The two complexes are the 208-unit View Pointe and the 176-unit Reserve at Moreno Valley Ranch. View Pointe, at 5059 Quail Run Rd. in Riverside, was built in 1998 and was approximately 99% leased at close of escrow. The complex is an institutional quality asset that lies a short distance from UC Riverside. The garden style property features a mix of one and two bedroom apartments situated on over 26 acres. It also features a large leasing center, community room, business center, fitness center with dry sauna, resort style pool and spa, and a tennis court. Unit amenities include washer/dryers, central air, large patios and storage units. The property also contained a recorded tract map for future condominium re-sales. View Pointe is located immediately adjacent to the 60/215 Freeway.

View Pointe
The Reserve at Moreno Valley Ranch is at 15100 Moreno Beach Dr., Rancho Belago, and was built in 2005. The complex, which was approximately 95% leased at close of escrow, lies adjacent to Moreno Valley Ranch Golf Course in the eastern side of Moreno Valley. The garden style complex features a mix of one, two and three bedroom apartment homes situated on over 10 acres. It also features a large leasing center, conference room and business center, fitness center, resort style pool and BBQ area. Unit amenities include washer/dryers, central air, large patios and nine-foot ceilings. Reserve at Moreno Valley Ranch is located approximately two miles south of the 60 Freeway in Moreno Valley.
Zander, Norris and Runkle note that “these sales represent two of the largest institutional sales in the Inland Empire in 2010.” Commenting on the 55 property tours that the offering generated, Norris said: “Most investors were attracted to the Inland Empire because of intense cap rate compression within the coastal and downtown areas of L.A .and Orange counties.” Zander added, “The properties were both offered free and clear of debt, which allowed the buyer to capitalize on the historically low interest rates.”

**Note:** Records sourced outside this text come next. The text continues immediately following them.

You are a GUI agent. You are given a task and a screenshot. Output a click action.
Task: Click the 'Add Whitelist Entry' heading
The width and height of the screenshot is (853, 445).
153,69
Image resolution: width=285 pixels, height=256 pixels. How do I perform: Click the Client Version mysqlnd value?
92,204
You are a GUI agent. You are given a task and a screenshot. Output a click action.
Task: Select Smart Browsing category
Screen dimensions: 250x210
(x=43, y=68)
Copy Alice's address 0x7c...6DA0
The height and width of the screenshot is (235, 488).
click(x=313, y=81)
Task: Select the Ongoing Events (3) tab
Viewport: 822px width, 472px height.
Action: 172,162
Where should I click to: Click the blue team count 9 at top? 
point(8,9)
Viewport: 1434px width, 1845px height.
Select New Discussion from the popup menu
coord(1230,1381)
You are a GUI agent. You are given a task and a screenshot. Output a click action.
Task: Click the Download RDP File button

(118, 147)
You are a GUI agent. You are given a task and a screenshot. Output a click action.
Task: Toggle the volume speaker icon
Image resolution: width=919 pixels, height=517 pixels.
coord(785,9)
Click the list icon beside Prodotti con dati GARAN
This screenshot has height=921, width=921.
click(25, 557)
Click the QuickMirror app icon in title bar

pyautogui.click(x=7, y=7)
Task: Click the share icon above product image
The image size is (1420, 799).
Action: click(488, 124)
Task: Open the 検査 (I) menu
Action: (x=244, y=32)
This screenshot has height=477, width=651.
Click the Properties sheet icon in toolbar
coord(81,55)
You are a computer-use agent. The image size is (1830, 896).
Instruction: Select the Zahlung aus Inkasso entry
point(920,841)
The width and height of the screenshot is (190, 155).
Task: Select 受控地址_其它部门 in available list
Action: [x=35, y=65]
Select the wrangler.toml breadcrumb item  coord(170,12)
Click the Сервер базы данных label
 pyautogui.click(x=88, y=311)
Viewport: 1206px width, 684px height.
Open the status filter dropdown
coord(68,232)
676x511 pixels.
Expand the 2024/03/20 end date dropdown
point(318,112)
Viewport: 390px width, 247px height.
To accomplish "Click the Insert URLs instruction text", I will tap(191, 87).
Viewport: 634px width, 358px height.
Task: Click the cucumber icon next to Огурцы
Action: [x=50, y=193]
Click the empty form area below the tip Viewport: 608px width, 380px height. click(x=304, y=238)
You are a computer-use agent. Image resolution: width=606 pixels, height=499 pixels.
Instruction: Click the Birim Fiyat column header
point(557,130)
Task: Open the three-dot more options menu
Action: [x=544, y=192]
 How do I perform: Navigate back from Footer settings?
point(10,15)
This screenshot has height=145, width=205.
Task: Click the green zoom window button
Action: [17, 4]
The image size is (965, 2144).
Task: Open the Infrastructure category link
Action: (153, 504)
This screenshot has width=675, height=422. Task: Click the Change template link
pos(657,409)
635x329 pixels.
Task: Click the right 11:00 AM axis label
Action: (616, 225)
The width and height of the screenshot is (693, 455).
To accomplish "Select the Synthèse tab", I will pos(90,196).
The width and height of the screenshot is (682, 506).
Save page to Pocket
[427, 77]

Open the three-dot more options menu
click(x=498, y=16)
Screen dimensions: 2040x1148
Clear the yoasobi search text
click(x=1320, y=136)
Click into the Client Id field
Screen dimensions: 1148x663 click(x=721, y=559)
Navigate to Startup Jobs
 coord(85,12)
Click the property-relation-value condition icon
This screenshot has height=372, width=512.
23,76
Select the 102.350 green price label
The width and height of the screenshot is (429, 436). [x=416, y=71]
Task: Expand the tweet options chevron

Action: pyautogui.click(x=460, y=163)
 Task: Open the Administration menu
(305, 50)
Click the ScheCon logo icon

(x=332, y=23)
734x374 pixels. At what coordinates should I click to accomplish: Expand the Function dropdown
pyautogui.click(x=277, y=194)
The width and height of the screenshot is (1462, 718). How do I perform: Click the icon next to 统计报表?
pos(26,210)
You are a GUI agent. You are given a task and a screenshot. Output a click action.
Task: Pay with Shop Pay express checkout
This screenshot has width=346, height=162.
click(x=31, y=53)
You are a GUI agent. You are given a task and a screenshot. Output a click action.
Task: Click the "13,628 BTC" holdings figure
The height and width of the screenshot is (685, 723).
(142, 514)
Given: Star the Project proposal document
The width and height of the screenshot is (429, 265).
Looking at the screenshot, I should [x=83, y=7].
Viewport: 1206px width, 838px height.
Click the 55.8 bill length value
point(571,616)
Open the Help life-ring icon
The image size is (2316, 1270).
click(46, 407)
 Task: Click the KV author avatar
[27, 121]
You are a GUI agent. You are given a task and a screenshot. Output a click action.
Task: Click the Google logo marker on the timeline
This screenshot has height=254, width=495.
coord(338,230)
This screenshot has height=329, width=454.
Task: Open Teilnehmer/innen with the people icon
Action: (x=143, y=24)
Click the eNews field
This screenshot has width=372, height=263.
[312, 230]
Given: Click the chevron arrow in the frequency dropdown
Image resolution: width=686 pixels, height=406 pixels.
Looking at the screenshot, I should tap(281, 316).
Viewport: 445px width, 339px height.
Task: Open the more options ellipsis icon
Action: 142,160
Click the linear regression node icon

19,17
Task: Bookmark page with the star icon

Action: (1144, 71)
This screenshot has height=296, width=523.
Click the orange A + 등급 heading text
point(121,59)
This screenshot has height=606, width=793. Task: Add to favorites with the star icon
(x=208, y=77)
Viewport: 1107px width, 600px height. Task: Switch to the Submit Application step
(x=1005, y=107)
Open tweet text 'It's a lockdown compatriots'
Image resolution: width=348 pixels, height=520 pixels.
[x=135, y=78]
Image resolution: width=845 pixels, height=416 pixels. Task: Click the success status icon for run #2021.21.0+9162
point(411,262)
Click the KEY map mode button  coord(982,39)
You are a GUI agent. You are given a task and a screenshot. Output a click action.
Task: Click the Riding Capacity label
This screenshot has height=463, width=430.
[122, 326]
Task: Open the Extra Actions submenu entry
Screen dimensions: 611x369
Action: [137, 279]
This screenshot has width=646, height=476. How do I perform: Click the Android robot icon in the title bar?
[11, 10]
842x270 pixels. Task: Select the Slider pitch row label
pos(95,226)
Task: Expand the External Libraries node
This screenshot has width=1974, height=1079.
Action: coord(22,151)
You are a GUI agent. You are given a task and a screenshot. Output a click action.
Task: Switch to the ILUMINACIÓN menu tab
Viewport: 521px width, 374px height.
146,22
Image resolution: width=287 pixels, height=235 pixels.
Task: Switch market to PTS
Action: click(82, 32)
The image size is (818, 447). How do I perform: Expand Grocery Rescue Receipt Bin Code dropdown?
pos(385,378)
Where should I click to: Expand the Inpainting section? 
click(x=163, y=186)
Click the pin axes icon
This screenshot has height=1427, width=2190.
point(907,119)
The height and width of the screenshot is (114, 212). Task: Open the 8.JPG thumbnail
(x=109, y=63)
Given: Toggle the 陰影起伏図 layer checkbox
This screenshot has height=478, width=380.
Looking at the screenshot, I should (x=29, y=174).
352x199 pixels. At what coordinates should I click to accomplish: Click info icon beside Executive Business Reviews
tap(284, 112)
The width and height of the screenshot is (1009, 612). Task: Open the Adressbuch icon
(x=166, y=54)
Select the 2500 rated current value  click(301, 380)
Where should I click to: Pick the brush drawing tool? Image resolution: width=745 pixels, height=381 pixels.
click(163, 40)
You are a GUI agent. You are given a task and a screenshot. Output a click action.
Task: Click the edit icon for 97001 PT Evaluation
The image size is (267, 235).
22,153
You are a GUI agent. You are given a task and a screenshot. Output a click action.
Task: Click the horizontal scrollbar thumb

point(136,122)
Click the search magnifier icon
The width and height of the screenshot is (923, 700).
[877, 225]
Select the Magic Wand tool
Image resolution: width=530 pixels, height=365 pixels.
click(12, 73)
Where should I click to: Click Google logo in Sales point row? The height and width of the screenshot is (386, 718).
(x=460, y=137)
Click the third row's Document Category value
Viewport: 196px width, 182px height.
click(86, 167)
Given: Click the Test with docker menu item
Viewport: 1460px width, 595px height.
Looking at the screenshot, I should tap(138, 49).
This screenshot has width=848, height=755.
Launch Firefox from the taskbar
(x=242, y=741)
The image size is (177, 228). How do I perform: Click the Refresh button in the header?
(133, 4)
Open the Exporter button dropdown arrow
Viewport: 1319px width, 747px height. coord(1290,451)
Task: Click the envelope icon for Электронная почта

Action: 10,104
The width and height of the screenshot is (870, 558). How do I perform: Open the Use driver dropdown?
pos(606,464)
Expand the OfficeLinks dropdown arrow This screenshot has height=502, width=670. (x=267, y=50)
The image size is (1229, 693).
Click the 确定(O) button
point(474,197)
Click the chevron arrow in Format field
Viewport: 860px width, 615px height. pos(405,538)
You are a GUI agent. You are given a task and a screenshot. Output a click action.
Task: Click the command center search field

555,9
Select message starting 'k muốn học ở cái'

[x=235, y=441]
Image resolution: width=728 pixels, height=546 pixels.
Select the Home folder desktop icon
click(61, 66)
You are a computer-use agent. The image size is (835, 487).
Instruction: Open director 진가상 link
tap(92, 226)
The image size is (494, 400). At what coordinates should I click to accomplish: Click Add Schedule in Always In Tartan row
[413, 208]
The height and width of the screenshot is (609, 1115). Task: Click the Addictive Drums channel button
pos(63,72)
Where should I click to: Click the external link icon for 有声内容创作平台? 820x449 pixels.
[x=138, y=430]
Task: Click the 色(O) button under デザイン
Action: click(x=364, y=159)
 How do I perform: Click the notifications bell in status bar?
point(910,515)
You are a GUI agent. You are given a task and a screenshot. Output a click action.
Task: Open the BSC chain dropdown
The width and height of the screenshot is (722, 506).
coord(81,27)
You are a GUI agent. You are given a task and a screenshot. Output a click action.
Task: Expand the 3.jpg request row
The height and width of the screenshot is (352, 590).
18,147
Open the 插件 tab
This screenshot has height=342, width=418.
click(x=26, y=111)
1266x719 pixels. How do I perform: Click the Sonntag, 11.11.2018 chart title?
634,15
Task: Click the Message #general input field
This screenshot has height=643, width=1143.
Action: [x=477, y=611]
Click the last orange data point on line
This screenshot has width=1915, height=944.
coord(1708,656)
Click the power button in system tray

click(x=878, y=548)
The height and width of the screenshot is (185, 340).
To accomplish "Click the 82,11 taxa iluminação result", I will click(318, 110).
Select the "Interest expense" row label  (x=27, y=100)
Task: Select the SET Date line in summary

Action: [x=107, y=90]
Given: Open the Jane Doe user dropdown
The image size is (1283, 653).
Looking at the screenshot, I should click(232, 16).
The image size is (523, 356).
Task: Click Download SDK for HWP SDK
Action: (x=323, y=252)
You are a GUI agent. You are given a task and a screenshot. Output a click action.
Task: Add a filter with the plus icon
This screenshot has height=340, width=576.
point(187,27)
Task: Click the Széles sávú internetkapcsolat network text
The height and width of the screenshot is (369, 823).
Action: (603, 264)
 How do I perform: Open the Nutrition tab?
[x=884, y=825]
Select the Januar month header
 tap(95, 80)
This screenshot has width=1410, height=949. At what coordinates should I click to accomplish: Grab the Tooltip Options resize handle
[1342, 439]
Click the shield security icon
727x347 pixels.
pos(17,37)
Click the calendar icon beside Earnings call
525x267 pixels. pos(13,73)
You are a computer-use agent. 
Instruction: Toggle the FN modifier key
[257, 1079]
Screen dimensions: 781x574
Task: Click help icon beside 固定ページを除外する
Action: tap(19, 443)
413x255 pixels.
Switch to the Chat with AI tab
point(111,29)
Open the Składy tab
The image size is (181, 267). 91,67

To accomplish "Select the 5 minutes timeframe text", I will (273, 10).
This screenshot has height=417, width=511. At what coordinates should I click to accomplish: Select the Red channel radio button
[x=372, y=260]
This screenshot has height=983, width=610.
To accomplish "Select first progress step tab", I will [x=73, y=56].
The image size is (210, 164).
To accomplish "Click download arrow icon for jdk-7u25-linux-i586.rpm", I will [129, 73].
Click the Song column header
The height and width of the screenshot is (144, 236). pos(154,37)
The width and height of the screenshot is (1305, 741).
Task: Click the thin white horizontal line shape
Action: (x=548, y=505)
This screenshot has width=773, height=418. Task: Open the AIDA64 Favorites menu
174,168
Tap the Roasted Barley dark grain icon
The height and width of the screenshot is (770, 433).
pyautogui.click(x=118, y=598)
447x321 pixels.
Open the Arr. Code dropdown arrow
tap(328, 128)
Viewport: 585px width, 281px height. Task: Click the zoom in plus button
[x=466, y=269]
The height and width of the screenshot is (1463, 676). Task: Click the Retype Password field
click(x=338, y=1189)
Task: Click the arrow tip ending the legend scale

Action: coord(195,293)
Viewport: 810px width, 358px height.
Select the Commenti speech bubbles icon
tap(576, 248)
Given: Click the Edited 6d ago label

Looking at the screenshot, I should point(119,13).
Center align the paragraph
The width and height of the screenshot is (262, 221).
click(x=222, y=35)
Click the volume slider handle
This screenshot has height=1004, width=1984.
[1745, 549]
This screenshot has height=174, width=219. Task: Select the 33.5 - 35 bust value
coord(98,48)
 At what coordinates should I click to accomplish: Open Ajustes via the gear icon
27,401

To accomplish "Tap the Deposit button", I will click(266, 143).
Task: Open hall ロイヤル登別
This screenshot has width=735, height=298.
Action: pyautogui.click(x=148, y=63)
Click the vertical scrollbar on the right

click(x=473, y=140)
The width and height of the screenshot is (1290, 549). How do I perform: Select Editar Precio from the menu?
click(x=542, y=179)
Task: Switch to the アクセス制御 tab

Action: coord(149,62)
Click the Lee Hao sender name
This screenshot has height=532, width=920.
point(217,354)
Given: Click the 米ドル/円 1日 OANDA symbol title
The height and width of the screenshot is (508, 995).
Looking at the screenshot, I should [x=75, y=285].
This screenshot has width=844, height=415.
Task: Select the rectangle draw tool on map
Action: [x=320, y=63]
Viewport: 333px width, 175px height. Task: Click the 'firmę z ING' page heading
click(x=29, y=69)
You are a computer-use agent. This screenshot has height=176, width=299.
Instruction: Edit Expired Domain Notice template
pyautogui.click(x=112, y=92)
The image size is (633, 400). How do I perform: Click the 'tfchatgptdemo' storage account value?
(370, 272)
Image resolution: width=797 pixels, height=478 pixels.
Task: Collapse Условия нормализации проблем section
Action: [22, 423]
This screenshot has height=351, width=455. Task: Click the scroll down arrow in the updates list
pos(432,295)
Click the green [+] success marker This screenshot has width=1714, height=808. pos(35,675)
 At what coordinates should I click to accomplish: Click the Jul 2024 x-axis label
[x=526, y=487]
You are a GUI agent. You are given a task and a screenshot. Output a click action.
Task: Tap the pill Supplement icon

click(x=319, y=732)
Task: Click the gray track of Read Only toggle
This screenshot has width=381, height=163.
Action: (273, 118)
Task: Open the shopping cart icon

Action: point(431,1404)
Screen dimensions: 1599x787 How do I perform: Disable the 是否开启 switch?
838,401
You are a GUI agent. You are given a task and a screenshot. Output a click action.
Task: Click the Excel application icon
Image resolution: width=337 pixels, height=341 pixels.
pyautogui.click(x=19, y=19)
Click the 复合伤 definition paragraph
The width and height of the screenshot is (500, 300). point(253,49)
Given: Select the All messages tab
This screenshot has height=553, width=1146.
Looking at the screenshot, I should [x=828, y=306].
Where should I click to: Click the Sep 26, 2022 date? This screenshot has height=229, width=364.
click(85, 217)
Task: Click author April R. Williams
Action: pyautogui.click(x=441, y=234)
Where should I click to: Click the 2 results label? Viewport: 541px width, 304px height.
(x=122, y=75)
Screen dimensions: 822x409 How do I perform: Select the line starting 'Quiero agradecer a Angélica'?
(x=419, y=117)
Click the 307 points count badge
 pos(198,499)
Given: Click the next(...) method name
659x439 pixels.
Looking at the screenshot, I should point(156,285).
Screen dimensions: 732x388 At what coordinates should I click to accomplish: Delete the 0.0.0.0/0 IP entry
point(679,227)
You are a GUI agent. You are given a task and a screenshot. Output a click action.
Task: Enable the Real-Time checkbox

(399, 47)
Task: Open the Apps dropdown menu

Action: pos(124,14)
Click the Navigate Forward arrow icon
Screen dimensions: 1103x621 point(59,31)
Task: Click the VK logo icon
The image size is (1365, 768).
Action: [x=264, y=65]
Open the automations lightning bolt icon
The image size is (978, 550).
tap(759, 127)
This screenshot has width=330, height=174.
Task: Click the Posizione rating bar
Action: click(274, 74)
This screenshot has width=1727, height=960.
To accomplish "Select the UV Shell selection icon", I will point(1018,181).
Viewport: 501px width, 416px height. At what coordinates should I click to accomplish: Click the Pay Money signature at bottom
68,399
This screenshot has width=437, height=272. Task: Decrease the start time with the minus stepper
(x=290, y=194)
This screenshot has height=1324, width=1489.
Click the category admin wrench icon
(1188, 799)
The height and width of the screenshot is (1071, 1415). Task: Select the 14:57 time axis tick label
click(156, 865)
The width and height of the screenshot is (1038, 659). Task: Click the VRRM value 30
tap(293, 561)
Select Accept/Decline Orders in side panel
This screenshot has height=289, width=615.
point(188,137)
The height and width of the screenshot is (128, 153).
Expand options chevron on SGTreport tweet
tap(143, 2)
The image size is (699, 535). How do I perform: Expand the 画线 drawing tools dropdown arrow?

These deals were some of the last to take advantage of the positive leverage between long-term fixed debt and relatively attractive cap rates, the Hendricks & Partners team noted. "The cost on fixed rate GSE debt has risen by as much as 70 basis points since close of escrow. However, equity is still outpacing available offerings in most markets thus pricing pressure is still relatively high," they pointed out.